Records to use
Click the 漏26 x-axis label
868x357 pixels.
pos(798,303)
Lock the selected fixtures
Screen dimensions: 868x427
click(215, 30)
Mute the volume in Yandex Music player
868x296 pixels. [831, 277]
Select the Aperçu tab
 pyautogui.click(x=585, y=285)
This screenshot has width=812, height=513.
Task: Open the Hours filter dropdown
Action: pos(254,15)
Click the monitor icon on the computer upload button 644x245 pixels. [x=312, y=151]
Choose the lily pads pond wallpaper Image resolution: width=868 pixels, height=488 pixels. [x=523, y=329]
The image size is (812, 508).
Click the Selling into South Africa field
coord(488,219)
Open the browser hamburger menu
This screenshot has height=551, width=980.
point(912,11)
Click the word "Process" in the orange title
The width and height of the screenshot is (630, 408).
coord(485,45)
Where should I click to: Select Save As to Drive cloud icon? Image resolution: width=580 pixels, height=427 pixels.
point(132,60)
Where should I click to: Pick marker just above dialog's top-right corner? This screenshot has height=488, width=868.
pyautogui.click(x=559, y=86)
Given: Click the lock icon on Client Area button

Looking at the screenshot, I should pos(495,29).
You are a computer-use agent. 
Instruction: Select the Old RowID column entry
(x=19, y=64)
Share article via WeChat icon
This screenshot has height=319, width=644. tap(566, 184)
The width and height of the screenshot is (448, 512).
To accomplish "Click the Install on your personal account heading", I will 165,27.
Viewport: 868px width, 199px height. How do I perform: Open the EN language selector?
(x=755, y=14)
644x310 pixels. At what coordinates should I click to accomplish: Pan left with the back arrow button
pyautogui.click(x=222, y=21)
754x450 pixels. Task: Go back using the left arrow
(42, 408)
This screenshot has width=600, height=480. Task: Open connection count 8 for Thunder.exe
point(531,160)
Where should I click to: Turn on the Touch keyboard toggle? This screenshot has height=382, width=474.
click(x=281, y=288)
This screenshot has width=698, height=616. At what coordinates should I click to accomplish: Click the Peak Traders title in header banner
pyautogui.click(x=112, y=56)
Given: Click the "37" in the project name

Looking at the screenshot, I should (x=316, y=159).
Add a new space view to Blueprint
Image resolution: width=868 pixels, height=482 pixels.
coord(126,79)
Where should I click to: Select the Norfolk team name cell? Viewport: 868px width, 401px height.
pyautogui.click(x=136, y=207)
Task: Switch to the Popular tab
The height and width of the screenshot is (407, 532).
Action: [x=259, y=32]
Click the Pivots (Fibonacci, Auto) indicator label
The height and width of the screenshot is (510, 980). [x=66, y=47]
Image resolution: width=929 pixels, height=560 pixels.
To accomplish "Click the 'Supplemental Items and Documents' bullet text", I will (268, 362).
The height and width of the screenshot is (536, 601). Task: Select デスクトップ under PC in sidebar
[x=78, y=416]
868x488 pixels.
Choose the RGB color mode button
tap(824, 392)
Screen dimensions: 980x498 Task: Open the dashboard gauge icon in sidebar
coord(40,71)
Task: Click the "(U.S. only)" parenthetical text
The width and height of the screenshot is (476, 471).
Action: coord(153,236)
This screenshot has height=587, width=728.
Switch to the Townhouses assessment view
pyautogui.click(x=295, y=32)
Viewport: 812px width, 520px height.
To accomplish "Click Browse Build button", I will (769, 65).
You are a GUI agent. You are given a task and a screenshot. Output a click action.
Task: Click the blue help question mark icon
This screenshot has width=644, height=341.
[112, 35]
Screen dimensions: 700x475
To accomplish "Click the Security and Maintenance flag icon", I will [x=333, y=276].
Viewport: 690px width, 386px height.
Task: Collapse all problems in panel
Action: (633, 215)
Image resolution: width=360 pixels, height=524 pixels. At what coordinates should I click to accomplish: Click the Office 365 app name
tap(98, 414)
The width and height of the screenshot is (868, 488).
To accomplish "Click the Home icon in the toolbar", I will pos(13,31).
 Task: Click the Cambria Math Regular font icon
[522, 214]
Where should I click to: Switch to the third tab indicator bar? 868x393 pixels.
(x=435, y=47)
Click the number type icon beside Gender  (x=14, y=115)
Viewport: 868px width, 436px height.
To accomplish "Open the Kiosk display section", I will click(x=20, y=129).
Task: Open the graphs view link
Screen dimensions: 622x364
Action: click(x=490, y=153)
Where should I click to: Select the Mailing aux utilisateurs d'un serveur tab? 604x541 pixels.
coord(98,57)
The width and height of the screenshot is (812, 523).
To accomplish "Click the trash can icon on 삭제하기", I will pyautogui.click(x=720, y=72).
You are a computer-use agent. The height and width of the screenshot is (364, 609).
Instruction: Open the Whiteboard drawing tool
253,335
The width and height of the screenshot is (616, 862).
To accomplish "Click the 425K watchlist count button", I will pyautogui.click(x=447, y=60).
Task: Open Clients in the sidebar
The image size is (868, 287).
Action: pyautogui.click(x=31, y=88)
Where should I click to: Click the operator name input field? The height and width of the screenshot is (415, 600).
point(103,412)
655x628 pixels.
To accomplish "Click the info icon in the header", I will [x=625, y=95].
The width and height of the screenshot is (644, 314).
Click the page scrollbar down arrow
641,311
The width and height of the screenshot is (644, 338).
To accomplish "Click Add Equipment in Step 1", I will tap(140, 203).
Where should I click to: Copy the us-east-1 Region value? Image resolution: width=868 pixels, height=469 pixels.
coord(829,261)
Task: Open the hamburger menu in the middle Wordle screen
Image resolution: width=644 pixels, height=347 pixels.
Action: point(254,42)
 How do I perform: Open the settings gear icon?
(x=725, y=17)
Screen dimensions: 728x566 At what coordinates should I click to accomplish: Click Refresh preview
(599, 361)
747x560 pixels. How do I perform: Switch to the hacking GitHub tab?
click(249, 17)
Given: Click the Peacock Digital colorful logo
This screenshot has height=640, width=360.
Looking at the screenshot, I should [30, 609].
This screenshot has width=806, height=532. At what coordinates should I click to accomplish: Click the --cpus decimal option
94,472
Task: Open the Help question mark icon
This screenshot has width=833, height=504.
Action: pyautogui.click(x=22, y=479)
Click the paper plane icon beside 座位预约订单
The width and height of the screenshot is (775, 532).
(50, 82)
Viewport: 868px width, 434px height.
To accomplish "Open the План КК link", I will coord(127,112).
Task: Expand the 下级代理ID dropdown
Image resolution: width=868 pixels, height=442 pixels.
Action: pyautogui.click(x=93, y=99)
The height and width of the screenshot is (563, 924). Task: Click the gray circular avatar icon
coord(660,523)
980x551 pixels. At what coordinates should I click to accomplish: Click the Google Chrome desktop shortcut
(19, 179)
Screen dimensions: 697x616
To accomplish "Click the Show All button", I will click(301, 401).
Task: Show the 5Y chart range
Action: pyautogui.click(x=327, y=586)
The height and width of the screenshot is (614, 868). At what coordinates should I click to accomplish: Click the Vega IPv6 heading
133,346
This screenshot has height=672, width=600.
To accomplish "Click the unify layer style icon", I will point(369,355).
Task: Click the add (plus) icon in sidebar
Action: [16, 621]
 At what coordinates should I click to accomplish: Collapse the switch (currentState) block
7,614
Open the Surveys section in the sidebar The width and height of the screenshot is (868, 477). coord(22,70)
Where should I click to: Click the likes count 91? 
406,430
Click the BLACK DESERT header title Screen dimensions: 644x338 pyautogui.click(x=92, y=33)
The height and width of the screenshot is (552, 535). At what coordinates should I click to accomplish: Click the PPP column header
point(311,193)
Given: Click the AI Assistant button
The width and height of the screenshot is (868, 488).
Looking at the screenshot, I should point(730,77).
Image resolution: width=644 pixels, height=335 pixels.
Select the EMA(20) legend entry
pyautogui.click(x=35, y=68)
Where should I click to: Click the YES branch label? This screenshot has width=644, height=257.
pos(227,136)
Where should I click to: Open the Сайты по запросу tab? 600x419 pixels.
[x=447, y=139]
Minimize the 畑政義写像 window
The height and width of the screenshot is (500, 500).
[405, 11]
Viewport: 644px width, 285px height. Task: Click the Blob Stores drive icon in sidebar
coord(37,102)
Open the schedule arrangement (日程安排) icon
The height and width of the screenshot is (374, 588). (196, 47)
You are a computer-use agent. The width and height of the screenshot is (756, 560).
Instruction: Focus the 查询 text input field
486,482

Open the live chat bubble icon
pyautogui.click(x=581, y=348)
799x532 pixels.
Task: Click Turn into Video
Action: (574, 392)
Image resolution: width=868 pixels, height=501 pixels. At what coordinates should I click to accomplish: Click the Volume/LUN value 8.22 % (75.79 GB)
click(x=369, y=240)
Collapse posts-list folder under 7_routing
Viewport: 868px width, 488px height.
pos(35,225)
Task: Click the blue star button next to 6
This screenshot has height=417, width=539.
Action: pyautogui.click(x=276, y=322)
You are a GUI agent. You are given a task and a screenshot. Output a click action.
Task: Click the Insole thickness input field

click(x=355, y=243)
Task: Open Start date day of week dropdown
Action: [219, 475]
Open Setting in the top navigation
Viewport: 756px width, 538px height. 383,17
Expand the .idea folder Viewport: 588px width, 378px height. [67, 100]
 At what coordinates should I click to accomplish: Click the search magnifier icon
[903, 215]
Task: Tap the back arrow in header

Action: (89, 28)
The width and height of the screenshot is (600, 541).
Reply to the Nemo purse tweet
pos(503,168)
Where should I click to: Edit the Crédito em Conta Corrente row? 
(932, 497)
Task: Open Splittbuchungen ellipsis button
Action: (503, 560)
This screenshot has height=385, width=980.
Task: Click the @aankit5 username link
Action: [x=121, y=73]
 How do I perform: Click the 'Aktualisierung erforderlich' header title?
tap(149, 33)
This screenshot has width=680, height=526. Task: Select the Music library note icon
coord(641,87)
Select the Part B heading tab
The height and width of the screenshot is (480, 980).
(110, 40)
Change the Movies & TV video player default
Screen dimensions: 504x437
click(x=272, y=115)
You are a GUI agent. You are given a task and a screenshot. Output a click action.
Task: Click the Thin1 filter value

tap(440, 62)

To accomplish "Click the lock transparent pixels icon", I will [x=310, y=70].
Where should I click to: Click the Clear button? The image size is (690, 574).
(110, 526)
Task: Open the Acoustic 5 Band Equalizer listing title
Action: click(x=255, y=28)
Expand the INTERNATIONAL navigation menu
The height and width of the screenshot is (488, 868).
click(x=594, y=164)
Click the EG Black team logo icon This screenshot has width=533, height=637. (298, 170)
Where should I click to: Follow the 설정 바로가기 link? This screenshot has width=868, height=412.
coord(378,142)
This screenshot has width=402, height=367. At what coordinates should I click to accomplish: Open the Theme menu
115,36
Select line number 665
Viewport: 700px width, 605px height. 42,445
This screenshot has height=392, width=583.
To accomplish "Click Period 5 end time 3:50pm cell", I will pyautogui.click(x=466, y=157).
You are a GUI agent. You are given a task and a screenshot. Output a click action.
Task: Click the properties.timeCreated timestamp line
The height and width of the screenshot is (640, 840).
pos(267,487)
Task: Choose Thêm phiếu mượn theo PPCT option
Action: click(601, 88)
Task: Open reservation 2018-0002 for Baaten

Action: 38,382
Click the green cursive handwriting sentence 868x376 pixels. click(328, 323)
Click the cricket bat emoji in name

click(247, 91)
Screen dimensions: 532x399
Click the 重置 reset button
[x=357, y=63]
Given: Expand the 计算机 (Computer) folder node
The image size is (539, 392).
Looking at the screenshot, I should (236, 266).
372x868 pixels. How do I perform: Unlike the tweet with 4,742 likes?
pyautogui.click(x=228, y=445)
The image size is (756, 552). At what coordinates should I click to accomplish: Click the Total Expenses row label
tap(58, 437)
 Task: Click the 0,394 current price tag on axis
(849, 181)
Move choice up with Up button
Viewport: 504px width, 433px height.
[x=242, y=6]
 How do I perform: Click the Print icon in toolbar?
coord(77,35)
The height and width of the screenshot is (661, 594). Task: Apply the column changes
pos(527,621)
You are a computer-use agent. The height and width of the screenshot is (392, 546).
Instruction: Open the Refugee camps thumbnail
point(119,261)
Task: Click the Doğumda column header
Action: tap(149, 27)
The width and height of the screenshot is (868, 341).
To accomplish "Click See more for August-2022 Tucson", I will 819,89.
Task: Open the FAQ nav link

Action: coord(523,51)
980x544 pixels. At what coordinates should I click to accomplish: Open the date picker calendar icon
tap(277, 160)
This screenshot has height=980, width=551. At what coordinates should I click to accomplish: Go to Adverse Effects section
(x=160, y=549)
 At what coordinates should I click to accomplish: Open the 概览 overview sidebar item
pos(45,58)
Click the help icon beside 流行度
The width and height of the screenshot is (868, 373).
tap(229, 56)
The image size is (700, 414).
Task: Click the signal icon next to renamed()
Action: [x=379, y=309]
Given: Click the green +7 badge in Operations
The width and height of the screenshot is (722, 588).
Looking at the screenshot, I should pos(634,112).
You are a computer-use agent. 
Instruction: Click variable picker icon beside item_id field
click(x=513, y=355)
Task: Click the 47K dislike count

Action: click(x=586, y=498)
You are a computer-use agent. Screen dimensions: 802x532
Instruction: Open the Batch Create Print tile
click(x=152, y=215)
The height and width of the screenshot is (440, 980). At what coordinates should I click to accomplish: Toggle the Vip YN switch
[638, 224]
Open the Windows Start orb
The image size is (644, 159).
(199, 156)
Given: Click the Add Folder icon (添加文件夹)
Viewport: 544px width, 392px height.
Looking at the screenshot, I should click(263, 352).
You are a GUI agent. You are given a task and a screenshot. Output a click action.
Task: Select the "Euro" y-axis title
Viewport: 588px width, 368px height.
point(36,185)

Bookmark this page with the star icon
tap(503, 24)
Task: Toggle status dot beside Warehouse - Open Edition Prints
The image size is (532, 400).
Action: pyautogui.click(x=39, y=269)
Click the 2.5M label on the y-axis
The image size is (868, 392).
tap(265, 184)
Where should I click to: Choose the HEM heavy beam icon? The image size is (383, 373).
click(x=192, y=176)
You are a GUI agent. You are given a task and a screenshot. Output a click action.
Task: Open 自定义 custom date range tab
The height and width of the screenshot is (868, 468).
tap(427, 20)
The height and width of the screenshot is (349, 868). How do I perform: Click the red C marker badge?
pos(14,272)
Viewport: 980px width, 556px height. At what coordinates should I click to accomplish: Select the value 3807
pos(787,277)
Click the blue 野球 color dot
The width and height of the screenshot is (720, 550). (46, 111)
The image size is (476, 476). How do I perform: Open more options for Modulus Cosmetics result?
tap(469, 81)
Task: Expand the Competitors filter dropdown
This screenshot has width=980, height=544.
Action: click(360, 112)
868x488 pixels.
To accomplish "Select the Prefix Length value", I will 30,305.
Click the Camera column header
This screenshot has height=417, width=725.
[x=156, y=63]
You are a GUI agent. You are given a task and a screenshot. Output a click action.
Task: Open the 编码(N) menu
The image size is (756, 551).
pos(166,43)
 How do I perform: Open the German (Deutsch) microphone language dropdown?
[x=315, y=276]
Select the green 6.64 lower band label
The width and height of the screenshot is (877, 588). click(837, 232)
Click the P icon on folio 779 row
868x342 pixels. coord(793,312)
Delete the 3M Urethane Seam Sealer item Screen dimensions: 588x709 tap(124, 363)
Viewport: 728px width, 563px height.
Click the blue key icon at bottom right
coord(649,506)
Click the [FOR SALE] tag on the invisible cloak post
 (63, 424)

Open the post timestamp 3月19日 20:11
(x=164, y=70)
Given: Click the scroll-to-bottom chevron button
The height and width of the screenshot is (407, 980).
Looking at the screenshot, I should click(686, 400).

Exercise brief
What is the number of lines in the data that include "question"? Answer with that number alone.

Answer section
2